何?先の智恵の神とな?お前はあのプロメテウスか?私のハニートラップをかわした憎らしい男。

君がいくら美しいとしても、心のない君に私の心は動かせんよ。

何だ?石のくせに心を語るのか。だが、暑苦しいほどに情熱たっぷりだった弟のエピメテウスは私に首ったけだったぞ。

ああ、まったくだ。おかげでせっかく甕に閉じ込めた悪神どもを世に放つことになってしまったよ。

ところがその悪い神さまたちは、パパが食べちゃったんだよね?
と、フールが口をはさんだ。

いや、私が食べたんじゃなくて、私が連れてきた青い鳥が悪いものを食べてくれたんだよ。あの青い鳥が世の中に悪神がはびこるのを防いでくれたんだ。

ああそうか、悪をのみ込む正義の味方!それが『エルピス』つまり希望だってわけだね。青い鳥を見ると幸せになれるって言い伝えは、パパが残したの?

いや、・・・それはちがうな。

はっはっはっ。幸せどころか、とんでもない茶番だったよな。
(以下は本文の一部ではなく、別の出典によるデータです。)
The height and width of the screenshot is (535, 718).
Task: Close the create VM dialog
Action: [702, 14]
何も知らずに嘘を吹き込まれていた私は『原罪をもたらしたパンドラ』という汚名を着せられたまま歴史の悪神となってしまったけど、世の中は『パンドラの甕』どころかもっとひどいことになってしまったからな。

そうさ、本当の悪神は鳥に食べられたあいつらでもお前でもなくて、当時の天帝、つまり私の伯父だったって話さ。

え?そうなの?

ある意味神々の黒歴史というやつは、この天帝によって生じたのかもしれんな。

おまえの

だって、天帝というのは、この地球をつくった張本神でしょ?自分の子供みたいな存在を破壊しようなんて、そんなことあるの?

そもそも当時の天帝は、この地球をつくった神ではなくて、創造主の大帝から地球を簒奪していたんだよ。

そうなんだ・・・

まったく呪われた暗君だったな。

ところでパンドラよ、エレンコスは元気か?お前と弟の間にできた純粋な血筋の神だが。

それが・・・消えてしまったんだよ。どうやら人間界で結界を守っているやつが、うっかり結界の扉を開けやがって、その時に人間界に入ってしまったらしい。
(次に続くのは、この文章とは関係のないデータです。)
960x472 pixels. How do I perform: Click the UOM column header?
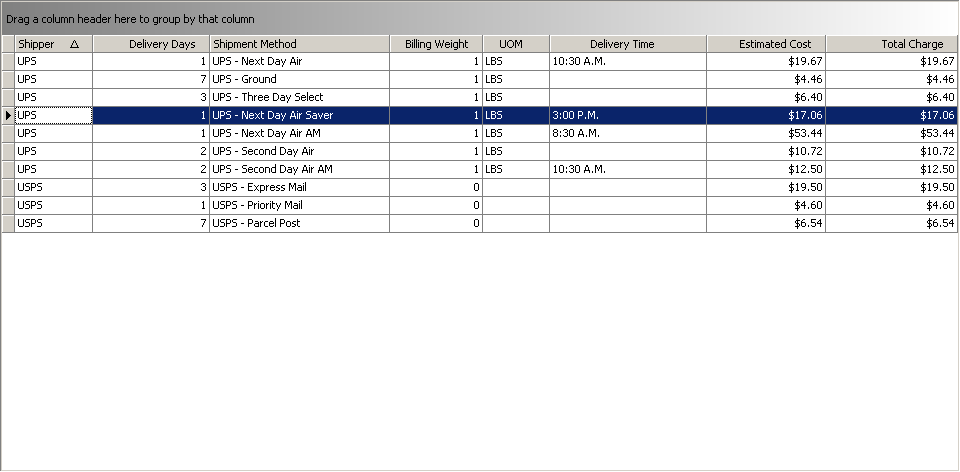(x=515, y=44)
ああ、あのおねえさんなら・・・うっかり開けちゃいそうだね。何も知らないみたいだし。

そうだ、知らないのがいけない。守護者はその責任を自覚しなくては。

結界の扉はどのくらいの時間空いてるの?

地球の時間で一時ほど・・・二時間くらいだろう。

それならまだ間に合うね。僕が戻ってエレンコスくんを連れてくるよ。

いや、エレンコスは男じゃなくて女だから『さん』だよ。しかも犬に変態しているし。


ねぇ、おばさん。

何?この私をババァだと?

いやいや、ちがうよ。お婆さんじゃなくて叔母さん。だって僕の叔父さんの奥さんだったから、そう呼んでいいでしょう?従姉のエレンコス・・・さん?う~ん照れるな。従姉だからかしこまらずに愛称でいいよね?ぼくがエレンをつれてくるから、戻ったら昔の話を聞かせてくれる?大帝とか天帝の話。

気色の悪い話だぞ。

僕が日本にたどりついてようやくパパと再会するまで、いろいろな人間の国を回ってきたんだけど、人間から見た神さまって謎が多すぎるんだ。神さまとか悪魔とか、人間の心を支配する僕たち神族って一体どういう存在なのかよく知りたいんだ。

パンドラは知らないことも多いだろう。私も一緒に語ってやるよ。

うん、じゃぁとりあえずエレンの救出を始めるね。
そういってフールは来た場所へ戻っていった。